## EXCERPTED TEXT
--
← Concept library

Foundations

Tokens & Tokenization

Models don't see words — they see tokens. Understanding BPE/SentencePiece changes how you reason about context windows, cost, and weird edge cases.

beginner · 6 min read

Why tokens, not words

A tokenizer splits text into tokens — usually sub-word pieces. The model's vocabulary is a fixed list (often 50k–256k entries); every input is mapped to integer IDs from that list.

Why not just split on whitespace? Two reasons:

  1. Out-of-vocabulary words would break the model.
  2. Common pieces like ing, tion, or def compress text efficiently across languages and code.

Byte-Pair Encoding (BPE) in one paragraph

Start from raw bytes. Repeatedly find the most-frequent adjacent pair of tokens in your training corpus and merge them into a new token. Stop when you hit your target vocabulary size. The result is a tokenizer where common substrings are single tokens and rare strings fall back to many small tokens.
--
Saved entries
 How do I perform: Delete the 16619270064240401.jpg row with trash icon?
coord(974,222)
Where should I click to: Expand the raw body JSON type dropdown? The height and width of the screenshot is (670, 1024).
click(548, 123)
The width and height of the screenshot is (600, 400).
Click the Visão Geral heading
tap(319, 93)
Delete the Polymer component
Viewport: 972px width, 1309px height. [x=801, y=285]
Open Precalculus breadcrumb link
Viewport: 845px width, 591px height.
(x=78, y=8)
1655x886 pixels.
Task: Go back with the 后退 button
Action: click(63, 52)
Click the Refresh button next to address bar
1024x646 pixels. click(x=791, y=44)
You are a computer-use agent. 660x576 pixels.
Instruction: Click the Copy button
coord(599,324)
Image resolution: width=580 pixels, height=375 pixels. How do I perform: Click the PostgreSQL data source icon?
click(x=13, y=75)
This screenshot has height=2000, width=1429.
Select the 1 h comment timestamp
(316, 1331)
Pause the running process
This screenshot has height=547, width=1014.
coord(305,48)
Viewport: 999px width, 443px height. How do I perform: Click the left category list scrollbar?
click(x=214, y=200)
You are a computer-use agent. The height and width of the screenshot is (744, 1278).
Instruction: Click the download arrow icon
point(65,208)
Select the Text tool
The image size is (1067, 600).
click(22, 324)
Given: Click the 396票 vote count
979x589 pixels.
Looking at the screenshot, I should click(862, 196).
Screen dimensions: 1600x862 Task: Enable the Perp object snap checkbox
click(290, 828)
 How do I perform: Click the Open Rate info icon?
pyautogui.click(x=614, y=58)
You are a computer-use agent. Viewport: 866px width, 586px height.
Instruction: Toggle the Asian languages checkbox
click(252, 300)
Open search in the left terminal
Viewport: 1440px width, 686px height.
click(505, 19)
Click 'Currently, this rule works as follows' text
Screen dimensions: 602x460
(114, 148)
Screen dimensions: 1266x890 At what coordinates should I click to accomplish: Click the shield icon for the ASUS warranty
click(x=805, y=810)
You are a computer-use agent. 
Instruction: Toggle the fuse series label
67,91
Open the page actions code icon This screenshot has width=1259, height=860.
--
## ASSIGNMENT 1
Answer these questions from the tokenization page, one line each:
(a) What range of sizes does it give for a model's vocabulary?
(b) What does Byte-Pair Encoding start from?
(c) When does the merging stop?
## ASSIGNMENT 2
Decide whether each statement agrees with the tokenization page. Answer yes or no and quote the words that settle it.
(a) Byte-Pair Encoding begins from whole words.
(b) Out-of-vocabulary words are one reason not to split text on whitespace.
(c) In the finished tokenizer, rare strings become single tokens.
## ASSIGNMENT 3
Pick up the tokenization page after its last sentence and keep writing it.
This data has no connection to the tokenization page.

## REPLY 1
(a) 50k–256k entries
(b) Raw bytes
(c) When you hit your target vocabulary size

## REPLY 2
(a) No: "Start from raw bytes."
(b) Yes: "Out-of-vocabulary words would break the model."
(c) No: "rare strings fall back to many small tokens."

## REPLY 3
GPT models use BPE. SentencePiece (used by LLaMA, T5) is a similar idea trained directly on Unicode characters with explicit whitespace handling.

What this changes for you

  • Cost & context windows are measured in tokens, not words. As a rough guide: 1 English word ≈ 1.3 tokens; 1 Chinese character ≈ 1 token; 100 lines of Python ≈ 600 tokens.
  • Spelling and digit math can fail in surprising ways — the model doesn't see 12345 as five digits, it sees one or two tokens.
  • Whitespace is significant. cat and cat are often different tokens. This is why prompt formatting matters.

Try it

Open tiktokenizer.vercel.app and paste in a paragraph. Notice how it splits — and how it splits your name.